Passage:
..............................
The naïve Bayes model that we use assumes all features to be conditionally independent of each other given the status of whether two complexes interact or not. Therefore for each data source, we pick only the best aggregating function to reduce the conditional dependences between the features. To do this, we define rij to be the area under the ROC curve if we use the feature fij alone to predict complex-complex interactions: the greater rij, the stronger the correlation between the feature and the presence of a complex-complex interaction. Therefore, for naïve Bayes, we use, for each feature type j, the feature fj = fij where i gives rise to the maximum value rij. Supplemental Table 2 lists the aggregating function chosen for each feature type.
Learning and Predictions
We experimented with different machine learning algorithms for making our predictions: 1) a simple naïve Bayes model where the effects of different feature types are assumed to be independent, 2) a discriminative boosting algorithm as we used in predicting co-complexed affinities between protein pairs above, and 3) a naïve Bayes model where the unlabeled complex-complex interactions are taken to be unobserved variables, and the model is trained via the expectation maximization (EM) algorithm. This last approach is based on the fact that the amount of labeled training data is quite limited in this task, but the unlabeled data also provide us with useful information about the behavior of different features in interacting and non-interacting pairs. A variant of this same approach was used with success in the InSite model (49).
More formally, for each pair of complexes, we construct an "interaction variable" whose value is 1 if the two complexes are in the positive reference set of interacting complexes, 0 if they are in the negative reference set, and unobserved otherwise. Each feature of the complex pair is associated with two conditional distributions: one for the case of an interacting pair and the other for the case of a non-interacting pair. These distributions are defined via some parametric class (see supplemental Table 3). The distributions for the different features are taken to be independent of each other within each of the two cases. The model is trained via the following EM procedure. We initialize the model parameters to those that would be obtained from maximum likelihood estimation using the pairs in our reference set alone. We then iteratively repeat the following two steps until convergence. In the E-step, we use our current model to compute the marginal probability of each unobserved interaction variable given the features associated with the pair. We use the computed probability as a soft assignment to the interaction variable. In the M-step, we learn the parameters for the distributions using maximum likelihood estimation based on the inferred soft assignment to all interaction variables; the variables in the reference set are always fixed to their known value. We use the model obtained at convergence to predict, for each pair of complexes not in our reference set, the probability with which the pair interacts.
We used the same naïve Bayes + EM procedure when making predictions using only one of the features (PE score or InSite probability), which we used as a comparison base line. In these comparisons, we used the same aggregator selected for the model using all the features.
..............................
Extracted data:

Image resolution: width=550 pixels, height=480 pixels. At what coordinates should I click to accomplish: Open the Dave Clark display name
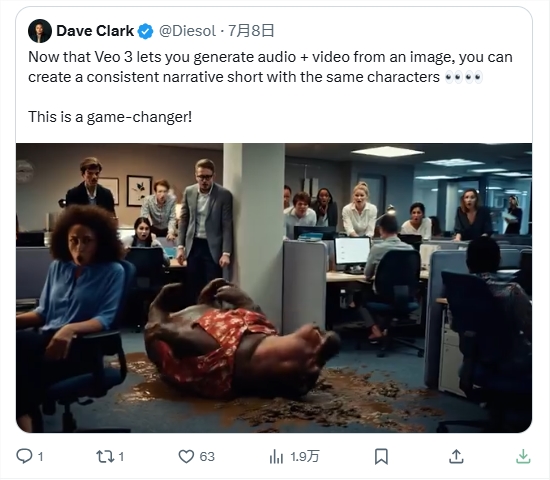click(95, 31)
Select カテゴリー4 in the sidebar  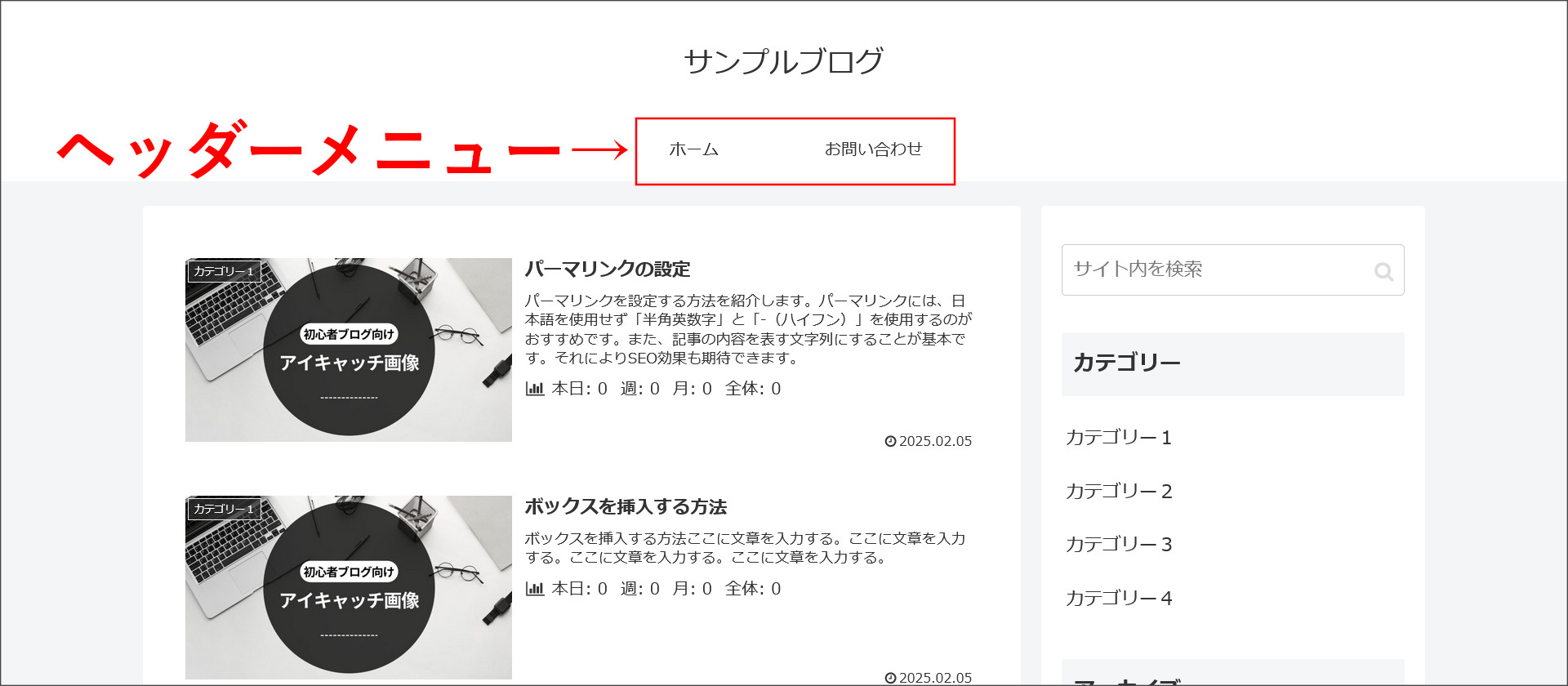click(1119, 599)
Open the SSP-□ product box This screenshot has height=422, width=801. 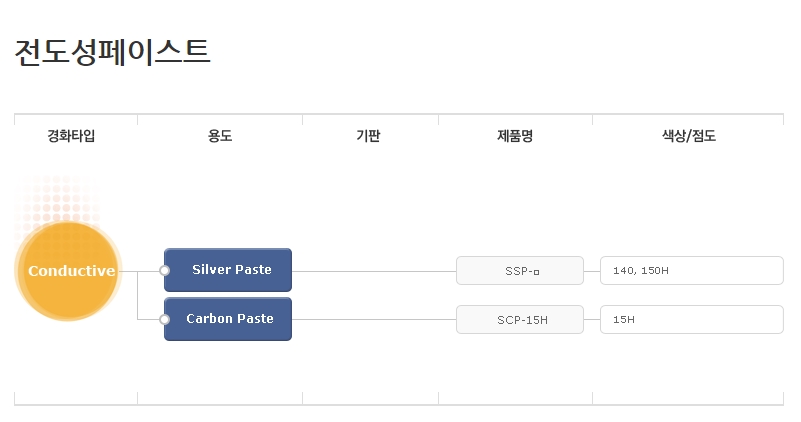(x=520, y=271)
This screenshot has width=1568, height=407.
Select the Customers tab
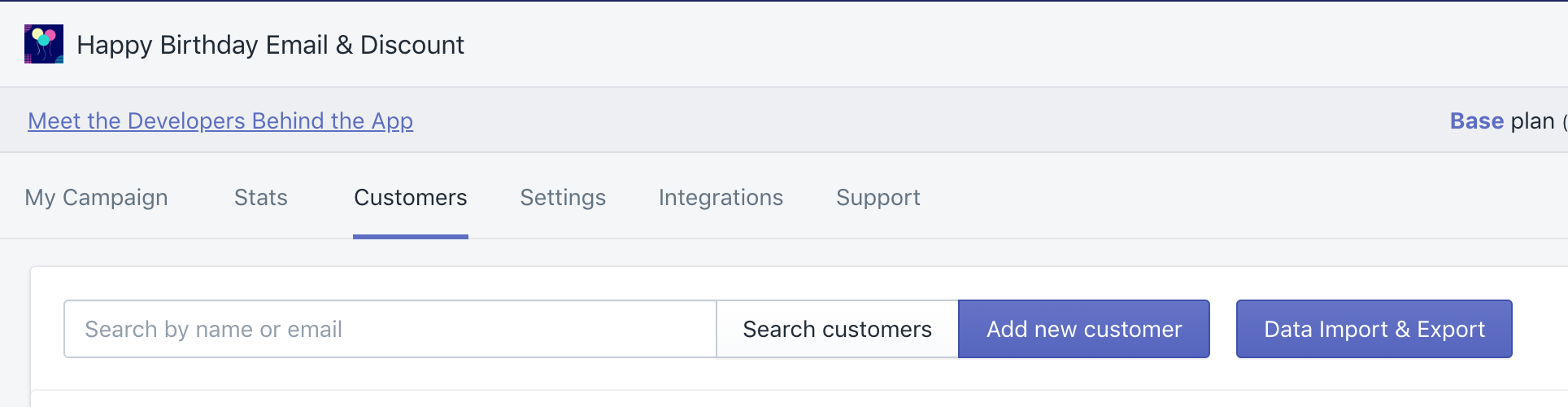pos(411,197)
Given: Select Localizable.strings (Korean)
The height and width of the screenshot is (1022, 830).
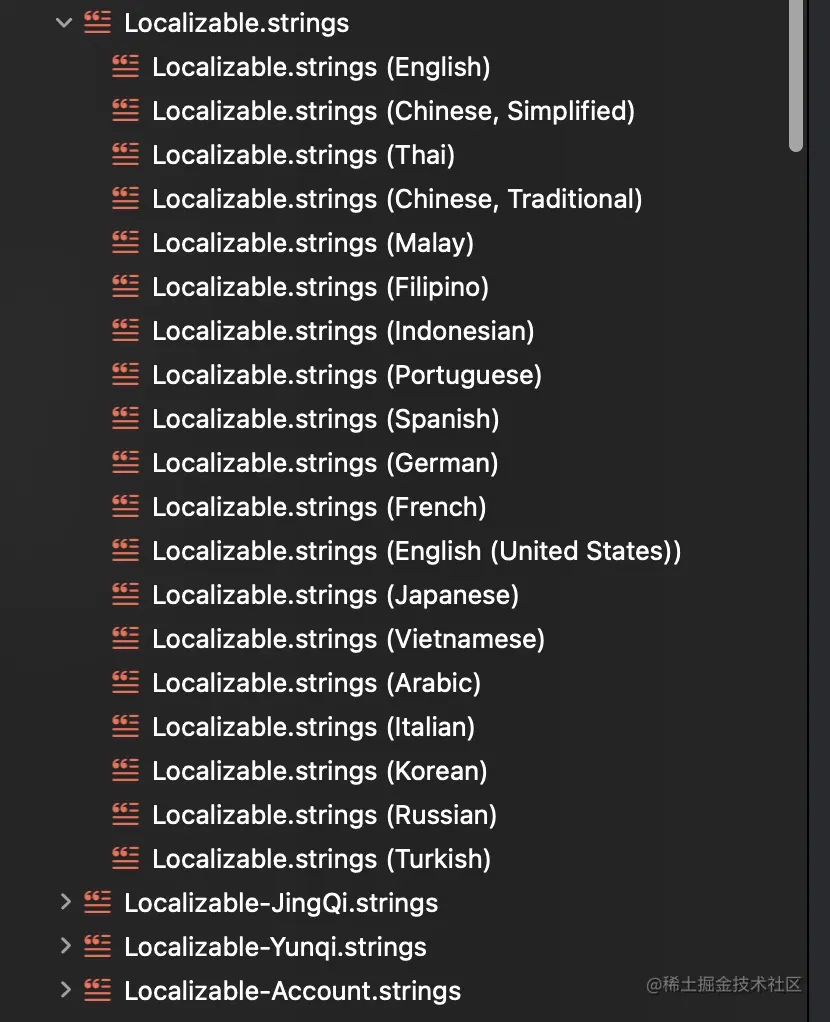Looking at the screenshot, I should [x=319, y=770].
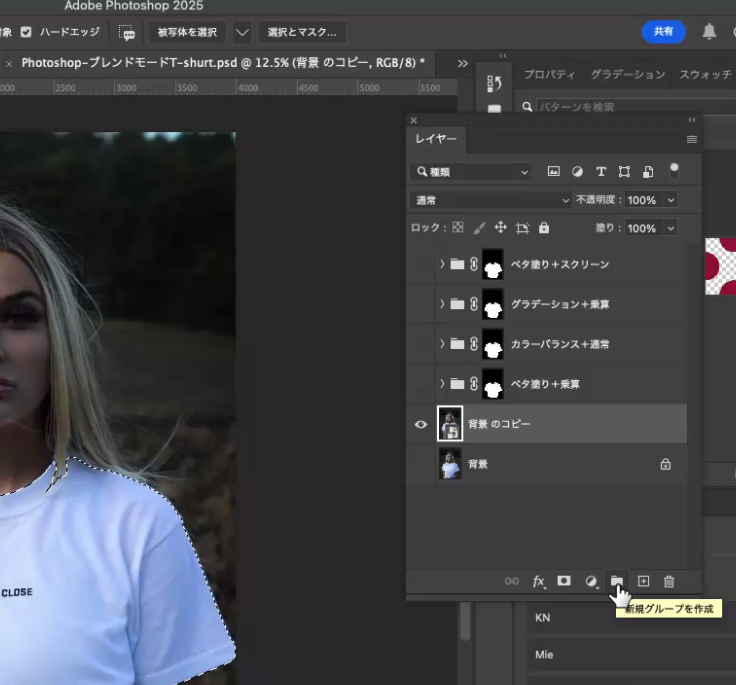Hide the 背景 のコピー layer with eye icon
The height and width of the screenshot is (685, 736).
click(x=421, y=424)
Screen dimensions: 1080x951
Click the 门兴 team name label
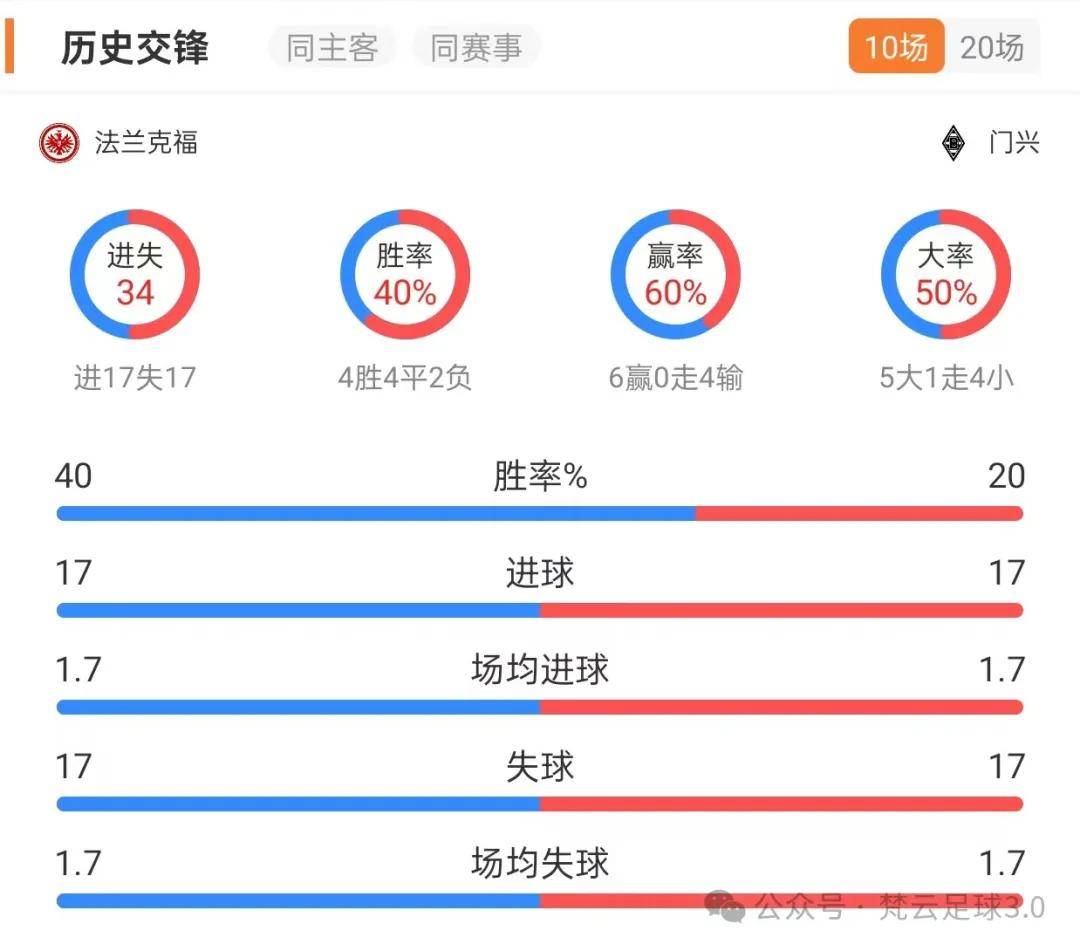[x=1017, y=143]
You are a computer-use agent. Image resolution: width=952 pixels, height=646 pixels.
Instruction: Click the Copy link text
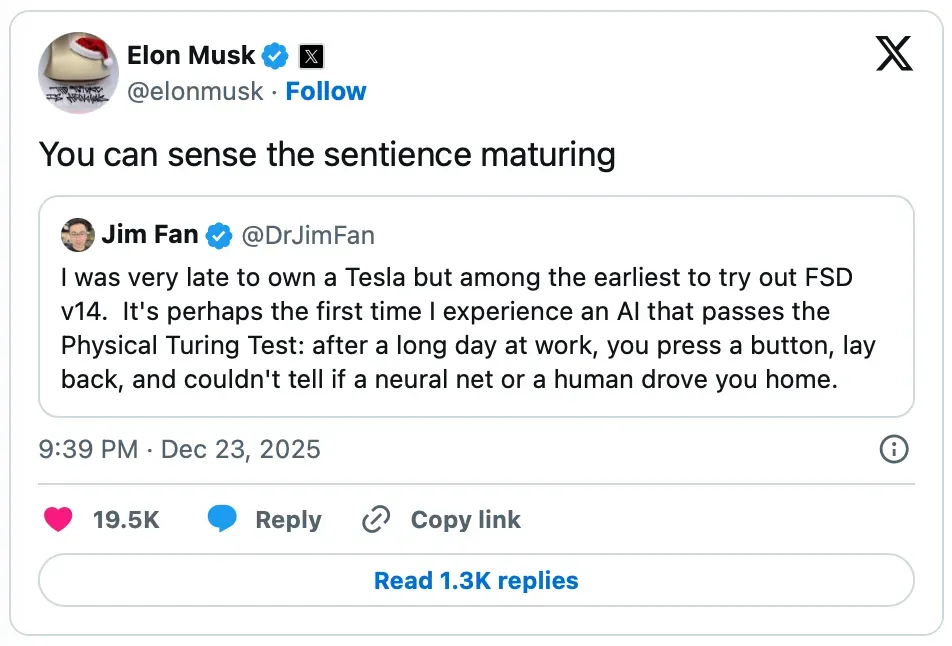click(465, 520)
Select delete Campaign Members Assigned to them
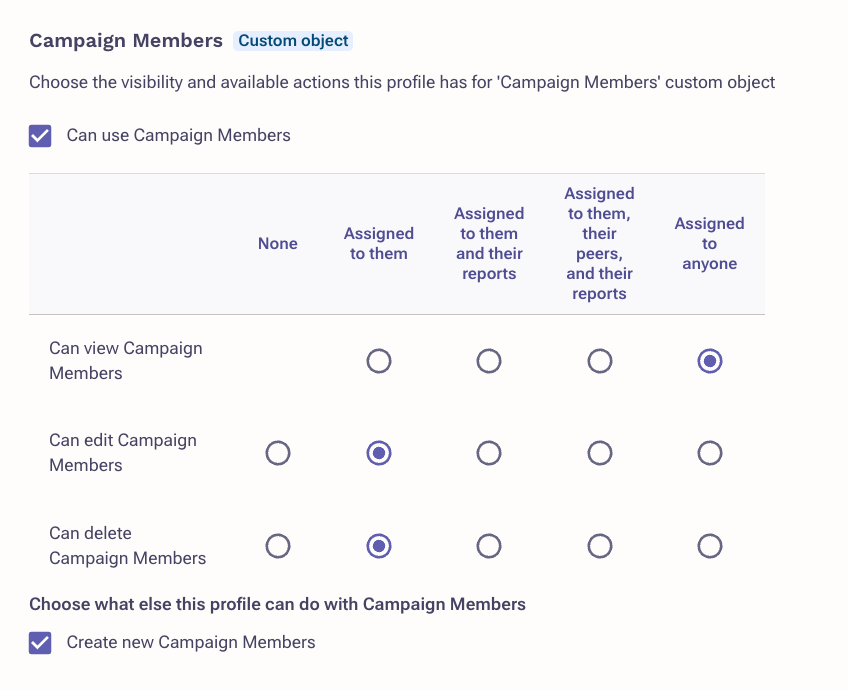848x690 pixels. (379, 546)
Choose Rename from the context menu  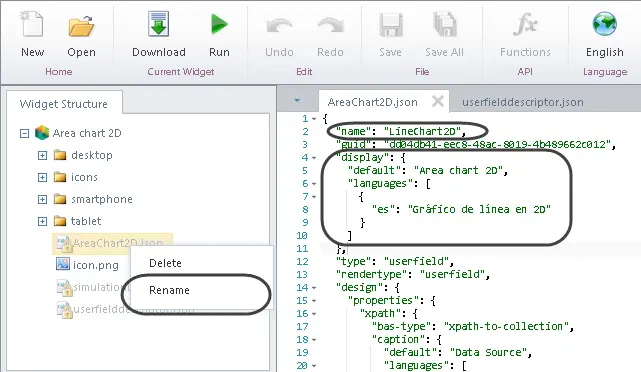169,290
..............................
Task instructions:
**A)** Answer these from the methods passage on predicting complex-complex interactions:
(i) For naïve Bayes, which value decides the aggregating function chosen for each feature type?
(ii) How are the model parameters initialized before the EM iterations begin?
(iii) Which two single features served as the comparison baseline?
**B)** Write the next part of the methods passage on predicting complex-complex interactions, beginning after its final sentence.
The entries have nothing to do with any of this.

Answers by item number:
**A)**
(i) The maximum rij, which is the area under the ROC curve when the feature fij alone is used to predict complex-complex interactions.
(ii) They are set to the values that maximum likelihood estimation would give using only the pairs in the reference set.
(iii) The PE score and the InSite probability.

**B)**
When training using the LogitBoost model, we are not making independence assumptions between the different features. Hence there we include all features fij instead of just picking the best aggregating function for each feature type. We used the same naïve Bayes + EM procedure for the protein-complex interaction predictions, although the best aggregating functions picked and the set of parametric classes used for the feature distributions were a little different. (See supplemental Tables 2 and 4.)
Functional Coherence of Complexes Predicted to Interact
We evaluate whether two interacting complexes are more likely to share the same functional category. We used functional categories from MIPS (8), which has 18 functional categories with an average of 684 proteins per category. A complex is assigned to a particular functional category if more than half of its components belong to the functional category. We only perform our evaluation on complex pairs where both complexes are assigned to some MIPS functional category.
Experimental Validation
TAP Purification
Two liters of yeast culture expressing Pil1-TAP was grown to A600 = 0.8 and subsequently harvested. The resulting pellet was resuspended in 8 ml of buffer A (150 mM potassium acetate, 20 mM HEPES, pH = 7.4, 2 mM magnesium acetate, 5% glycerol) and frozen in liquid nitrogen. Total proteins were extracted by bead milling of the frozen pellet followed by addition of Triton X-100 to 1% (w/v) final concentration. Solubilized extracts were cleared by two centrifugations of 4 min at 4000 x g and incubated with IgG-Sepharose for 2 h. Beads were washed six times with 50 ml of buffer B (150 mM potassium acetate, 20 mM HEPES, pH = 7.4, 2 mM magnesium acetate, 5% glycerol, 1% Triton X-100). Proteins were eluted by tobacco etch virus protease cleavage in 200 µl of buffer for 2 h and analyzed by SDS-PAGE by Coomassie staining. Bands were cut and digested with trypsin, and peptides were extracted and analyzed by LC-MS/MS as described previously (59).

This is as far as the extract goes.